As an analogy, let us examine the opening ceremony of the 2008 Summer Olympics in Beijing. (This is significant, as Beijing’s bid for the 2022 Winter Olympics was also successful, making it the first city to host both summer and winter games.) In the 2008 opening ceremony, there were two very different processes at work simultaneously: a single-focused nation-building perspective and a multi-focused vantage point that depended on where the viewer was positioned. The central focus was a huge Chinese scroll painting projected onto an enormous LED (light-emitting diode) screen placed on the ground, which unfolded slowly during the ceremony.
First, there was a guided, single-focused, Chinese angle captured by the official cameras, broadcast live to the world on television and on the Internet.

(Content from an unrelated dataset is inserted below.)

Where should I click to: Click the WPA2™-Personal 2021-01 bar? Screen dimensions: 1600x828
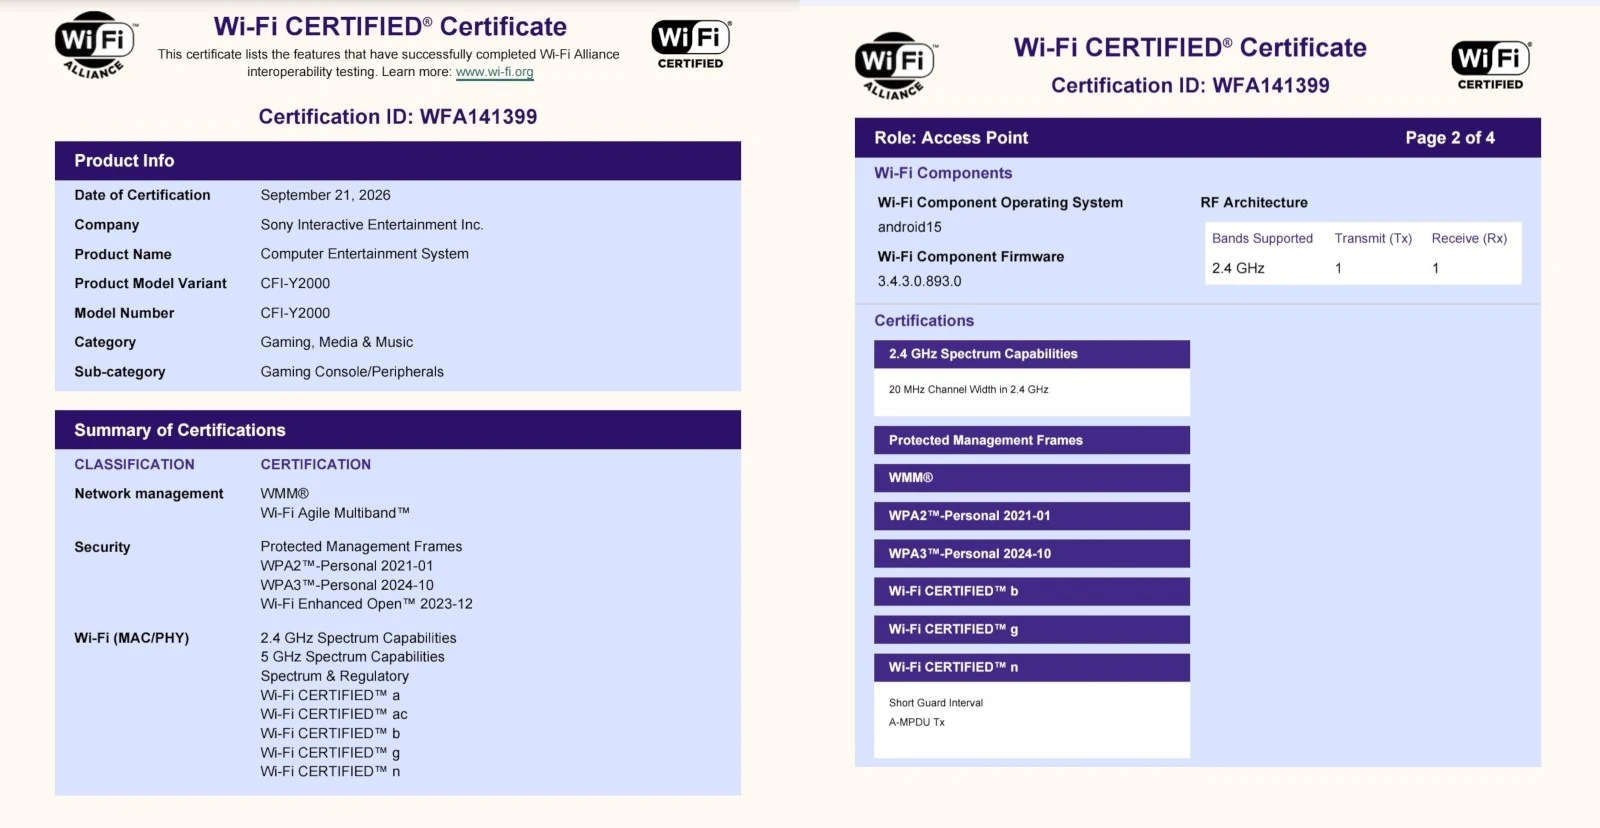click(x=1032, y=516)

In a similar manner, Shaw and his contemporary authors were the focus of attention in being incorporated into the rhetoric of the Chinese nation, much like the camera’s coverage of the huge scroll painting using one shot at a time. At the opening ceremony, a global audience was guided by the camera to see the painting unfold, their perspectives conditioned by the camera’s vantage point. The slogan of the Beijing Olympics was “One World One Dream.” Via the camera, there was a single, unanimous, worldwide viewing. The entire viewing process showcased the Chinese nation’s most significant achievements, such as its four major inventions: the compass, gunpowder, papermaking, and printing. Likewise, the arrivals of Shaw, Dickens, and Miller in China were significant moments incorporated into China’s nation-building agenda.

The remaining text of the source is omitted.